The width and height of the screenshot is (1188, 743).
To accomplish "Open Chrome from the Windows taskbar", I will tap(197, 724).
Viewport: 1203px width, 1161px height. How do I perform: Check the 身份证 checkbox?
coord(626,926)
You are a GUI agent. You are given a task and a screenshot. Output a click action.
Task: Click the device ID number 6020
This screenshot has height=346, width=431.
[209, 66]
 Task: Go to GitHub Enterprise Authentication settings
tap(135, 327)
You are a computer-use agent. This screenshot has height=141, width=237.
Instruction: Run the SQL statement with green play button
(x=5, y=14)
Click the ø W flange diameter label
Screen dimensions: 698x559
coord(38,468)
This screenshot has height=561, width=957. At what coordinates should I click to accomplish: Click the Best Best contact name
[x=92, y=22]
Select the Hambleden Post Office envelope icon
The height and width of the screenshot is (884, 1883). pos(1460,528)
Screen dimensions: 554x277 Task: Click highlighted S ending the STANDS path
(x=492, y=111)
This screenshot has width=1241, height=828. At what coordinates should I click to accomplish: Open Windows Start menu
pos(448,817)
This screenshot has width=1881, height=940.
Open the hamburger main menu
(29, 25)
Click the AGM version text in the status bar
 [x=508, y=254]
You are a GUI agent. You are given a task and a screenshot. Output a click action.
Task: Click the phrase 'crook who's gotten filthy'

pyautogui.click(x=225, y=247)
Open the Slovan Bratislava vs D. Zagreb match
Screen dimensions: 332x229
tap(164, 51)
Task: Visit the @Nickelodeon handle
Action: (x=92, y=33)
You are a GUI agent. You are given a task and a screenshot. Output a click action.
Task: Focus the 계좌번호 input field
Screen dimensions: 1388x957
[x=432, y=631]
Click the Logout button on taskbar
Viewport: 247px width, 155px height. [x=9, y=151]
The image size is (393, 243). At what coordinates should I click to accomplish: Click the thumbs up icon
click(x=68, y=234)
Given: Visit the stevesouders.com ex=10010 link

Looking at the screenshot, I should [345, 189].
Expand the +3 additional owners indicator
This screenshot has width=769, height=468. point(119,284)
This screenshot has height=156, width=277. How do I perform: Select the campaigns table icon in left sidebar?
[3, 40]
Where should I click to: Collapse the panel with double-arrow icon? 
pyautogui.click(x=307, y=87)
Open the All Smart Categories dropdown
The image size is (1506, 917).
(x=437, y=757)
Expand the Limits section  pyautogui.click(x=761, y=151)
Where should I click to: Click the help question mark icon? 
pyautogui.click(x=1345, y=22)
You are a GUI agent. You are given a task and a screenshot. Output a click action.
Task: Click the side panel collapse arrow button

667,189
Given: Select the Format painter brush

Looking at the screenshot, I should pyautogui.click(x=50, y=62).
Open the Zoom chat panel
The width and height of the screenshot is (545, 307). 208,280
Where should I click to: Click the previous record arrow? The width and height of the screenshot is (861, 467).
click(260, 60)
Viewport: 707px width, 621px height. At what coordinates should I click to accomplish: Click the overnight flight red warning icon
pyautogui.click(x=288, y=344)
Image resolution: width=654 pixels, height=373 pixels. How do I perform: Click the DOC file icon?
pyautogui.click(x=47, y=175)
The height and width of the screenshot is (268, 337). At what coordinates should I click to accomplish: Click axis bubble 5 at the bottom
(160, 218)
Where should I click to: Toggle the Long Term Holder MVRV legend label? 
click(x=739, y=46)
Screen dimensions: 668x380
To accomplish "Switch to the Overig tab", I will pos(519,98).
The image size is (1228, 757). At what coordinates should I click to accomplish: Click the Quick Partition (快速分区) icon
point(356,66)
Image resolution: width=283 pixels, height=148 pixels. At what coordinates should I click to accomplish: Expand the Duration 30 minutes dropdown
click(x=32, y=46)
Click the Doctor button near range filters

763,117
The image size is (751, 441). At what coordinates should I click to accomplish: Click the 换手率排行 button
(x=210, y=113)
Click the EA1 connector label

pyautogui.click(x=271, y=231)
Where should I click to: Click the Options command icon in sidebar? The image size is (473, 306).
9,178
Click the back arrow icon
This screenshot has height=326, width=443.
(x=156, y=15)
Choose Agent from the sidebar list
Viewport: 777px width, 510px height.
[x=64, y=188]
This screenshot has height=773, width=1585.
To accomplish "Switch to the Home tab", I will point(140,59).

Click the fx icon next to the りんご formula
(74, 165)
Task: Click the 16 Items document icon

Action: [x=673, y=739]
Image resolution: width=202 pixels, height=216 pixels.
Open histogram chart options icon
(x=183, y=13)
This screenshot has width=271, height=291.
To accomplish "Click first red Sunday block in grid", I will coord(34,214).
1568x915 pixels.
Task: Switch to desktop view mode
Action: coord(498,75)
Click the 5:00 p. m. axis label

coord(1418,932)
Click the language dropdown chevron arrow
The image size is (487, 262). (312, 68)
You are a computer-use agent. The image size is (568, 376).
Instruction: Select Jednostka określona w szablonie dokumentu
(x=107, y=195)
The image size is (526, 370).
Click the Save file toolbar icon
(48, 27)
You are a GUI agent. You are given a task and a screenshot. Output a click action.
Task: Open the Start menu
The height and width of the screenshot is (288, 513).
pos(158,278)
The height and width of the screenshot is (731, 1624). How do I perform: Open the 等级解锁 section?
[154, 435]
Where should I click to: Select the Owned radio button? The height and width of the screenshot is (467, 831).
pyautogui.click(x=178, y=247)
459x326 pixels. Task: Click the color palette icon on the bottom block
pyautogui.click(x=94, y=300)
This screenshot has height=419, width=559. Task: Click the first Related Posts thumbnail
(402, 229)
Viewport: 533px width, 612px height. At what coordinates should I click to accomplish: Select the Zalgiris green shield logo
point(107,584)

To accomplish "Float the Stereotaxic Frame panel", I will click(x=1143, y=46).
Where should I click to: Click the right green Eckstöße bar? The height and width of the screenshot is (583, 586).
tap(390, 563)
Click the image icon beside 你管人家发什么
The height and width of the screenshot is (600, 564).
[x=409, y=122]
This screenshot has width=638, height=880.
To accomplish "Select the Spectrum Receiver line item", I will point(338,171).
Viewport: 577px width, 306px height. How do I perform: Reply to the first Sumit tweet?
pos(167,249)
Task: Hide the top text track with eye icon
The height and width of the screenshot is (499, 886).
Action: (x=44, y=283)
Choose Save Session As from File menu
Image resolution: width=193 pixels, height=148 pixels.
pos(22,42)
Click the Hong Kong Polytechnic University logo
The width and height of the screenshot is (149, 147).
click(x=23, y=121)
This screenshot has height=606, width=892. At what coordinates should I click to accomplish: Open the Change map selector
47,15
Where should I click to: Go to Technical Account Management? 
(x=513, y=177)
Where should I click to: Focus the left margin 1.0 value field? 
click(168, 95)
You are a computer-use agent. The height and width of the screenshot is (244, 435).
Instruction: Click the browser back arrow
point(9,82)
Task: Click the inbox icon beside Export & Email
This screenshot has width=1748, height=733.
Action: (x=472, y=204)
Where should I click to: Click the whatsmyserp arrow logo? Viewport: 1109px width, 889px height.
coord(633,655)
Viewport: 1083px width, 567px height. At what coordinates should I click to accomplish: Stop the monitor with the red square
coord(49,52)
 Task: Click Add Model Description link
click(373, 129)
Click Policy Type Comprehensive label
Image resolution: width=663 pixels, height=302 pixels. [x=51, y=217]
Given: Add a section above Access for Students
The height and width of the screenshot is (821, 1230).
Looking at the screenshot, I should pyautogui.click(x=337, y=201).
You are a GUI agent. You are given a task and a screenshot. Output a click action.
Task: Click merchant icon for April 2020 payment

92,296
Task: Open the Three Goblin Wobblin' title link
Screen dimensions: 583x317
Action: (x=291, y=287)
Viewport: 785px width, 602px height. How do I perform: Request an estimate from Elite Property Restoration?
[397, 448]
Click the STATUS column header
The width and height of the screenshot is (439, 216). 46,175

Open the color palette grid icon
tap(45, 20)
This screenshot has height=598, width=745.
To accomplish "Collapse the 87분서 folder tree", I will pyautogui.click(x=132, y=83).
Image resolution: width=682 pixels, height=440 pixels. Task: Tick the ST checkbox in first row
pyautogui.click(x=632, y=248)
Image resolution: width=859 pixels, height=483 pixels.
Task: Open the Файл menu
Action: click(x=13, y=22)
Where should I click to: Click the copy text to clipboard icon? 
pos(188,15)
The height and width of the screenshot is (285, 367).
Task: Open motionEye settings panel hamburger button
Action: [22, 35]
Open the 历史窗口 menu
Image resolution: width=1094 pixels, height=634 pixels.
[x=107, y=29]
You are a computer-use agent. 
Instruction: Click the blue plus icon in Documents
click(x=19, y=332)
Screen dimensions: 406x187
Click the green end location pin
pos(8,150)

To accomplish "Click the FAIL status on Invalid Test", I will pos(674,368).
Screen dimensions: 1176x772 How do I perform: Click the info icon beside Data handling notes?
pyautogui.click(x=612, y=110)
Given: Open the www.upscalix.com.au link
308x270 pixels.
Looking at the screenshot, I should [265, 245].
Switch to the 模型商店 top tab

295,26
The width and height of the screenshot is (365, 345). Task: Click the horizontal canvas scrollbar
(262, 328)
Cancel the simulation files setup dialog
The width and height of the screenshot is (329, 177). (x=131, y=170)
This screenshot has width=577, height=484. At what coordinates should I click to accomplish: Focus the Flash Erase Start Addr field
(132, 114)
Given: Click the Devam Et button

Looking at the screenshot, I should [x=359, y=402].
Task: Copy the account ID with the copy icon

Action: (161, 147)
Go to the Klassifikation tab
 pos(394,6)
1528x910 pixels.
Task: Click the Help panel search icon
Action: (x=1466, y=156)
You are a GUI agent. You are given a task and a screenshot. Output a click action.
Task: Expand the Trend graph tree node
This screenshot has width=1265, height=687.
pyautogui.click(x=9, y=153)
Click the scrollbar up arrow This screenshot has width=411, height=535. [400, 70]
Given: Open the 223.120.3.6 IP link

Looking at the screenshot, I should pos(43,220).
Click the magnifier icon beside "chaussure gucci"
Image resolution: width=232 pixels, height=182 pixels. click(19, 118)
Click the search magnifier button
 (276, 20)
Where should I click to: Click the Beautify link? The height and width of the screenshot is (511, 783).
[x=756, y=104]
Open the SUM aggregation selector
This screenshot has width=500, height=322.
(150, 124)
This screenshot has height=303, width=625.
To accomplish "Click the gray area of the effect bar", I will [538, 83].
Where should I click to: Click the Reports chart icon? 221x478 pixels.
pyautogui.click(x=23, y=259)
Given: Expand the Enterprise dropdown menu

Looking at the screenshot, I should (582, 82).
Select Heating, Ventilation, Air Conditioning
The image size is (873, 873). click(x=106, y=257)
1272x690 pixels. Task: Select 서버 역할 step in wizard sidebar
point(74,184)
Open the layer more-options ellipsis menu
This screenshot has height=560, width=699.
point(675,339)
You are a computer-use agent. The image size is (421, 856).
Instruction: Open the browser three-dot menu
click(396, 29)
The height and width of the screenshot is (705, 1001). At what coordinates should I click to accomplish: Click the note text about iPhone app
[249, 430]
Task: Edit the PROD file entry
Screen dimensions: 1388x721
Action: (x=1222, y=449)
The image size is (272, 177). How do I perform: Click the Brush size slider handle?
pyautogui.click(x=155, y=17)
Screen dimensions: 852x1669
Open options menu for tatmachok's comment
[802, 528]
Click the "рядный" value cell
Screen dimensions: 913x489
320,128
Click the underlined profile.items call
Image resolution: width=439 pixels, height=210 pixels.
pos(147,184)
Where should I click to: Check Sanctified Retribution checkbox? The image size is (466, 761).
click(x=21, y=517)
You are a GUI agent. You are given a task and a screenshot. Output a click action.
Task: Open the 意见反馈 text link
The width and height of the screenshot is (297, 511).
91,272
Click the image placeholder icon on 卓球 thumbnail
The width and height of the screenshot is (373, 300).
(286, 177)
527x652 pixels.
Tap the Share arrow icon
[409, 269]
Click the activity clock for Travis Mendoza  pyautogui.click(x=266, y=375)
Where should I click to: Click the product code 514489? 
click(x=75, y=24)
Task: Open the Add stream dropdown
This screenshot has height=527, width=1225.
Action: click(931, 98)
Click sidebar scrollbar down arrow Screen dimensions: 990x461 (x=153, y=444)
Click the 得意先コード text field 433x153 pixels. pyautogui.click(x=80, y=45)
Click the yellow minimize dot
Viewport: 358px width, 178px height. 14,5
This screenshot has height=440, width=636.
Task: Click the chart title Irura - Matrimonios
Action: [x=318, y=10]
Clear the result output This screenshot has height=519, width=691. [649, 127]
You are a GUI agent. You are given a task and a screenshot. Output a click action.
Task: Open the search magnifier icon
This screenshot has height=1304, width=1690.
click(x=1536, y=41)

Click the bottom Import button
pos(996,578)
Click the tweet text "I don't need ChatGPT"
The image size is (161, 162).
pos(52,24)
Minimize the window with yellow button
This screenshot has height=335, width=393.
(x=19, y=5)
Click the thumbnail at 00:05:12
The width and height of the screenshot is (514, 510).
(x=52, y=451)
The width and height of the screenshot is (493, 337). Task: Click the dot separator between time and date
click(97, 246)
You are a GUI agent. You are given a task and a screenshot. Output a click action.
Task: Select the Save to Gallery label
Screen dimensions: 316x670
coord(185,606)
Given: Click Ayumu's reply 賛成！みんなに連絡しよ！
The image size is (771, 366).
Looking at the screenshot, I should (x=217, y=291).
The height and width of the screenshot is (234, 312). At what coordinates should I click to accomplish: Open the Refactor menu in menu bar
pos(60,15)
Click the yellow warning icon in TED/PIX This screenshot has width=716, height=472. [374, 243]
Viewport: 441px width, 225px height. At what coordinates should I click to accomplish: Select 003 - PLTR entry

*Activity:* What lines in the data hold the word "tree"? Return them.

*Result:*
To accomplish "Collapse the 87분서 folder tree", I will pyautogui.click(x=132, y=83).
Task: Expand the Trend graph tree node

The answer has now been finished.